[DATA IN THIS EXERCISE]

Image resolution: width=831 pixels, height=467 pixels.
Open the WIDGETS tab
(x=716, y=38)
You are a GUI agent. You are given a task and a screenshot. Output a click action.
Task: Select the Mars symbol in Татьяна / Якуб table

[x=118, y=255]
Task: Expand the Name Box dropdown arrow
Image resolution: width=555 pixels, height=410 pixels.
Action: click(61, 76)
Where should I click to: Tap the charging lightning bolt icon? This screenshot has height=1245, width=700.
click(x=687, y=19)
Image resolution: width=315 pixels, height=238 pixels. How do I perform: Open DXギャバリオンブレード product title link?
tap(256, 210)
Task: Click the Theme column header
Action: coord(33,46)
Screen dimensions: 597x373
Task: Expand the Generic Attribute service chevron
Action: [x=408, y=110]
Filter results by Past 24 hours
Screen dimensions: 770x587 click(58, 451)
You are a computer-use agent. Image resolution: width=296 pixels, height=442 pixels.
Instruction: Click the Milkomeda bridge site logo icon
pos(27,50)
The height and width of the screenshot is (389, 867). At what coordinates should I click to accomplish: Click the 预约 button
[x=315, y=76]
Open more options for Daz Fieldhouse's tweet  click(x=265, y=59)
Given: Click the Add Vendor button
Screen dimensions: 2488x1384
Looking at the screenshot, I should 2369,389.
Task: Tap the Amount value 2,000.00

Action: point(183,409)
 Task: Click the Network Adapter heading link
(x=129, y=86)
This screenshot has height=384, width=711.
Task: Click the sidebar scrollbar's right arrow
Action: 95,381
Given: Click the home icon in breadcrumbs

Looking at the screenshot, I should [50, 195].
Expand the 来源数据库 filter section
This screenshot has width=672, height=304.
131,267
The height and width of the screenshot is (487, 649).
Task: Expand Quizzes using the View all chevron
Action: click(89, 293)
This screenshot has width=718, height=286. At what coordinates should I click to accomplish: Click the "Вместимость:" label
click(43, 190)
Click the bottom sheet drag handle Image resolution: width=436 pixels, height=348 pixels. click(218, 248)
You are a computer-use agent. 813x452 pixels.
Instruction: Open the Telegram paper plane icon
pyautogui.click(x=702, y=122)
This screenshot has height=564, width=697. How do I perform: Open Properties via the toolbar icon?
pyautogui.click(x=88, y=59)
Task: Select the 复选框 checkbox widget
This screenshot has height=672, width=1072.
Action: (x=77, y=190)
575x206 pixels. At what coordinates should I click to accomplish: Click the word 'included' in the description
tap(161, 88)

[TASK] Within the listing above, filter for lines holding the string "computer" and copy each one.

[PROBLEM SOLUTION]
You are a computer-use agent. Image resolution: width=296 pixels, height=442 pixels.
You are a computer-use agent. 813x452 pixels.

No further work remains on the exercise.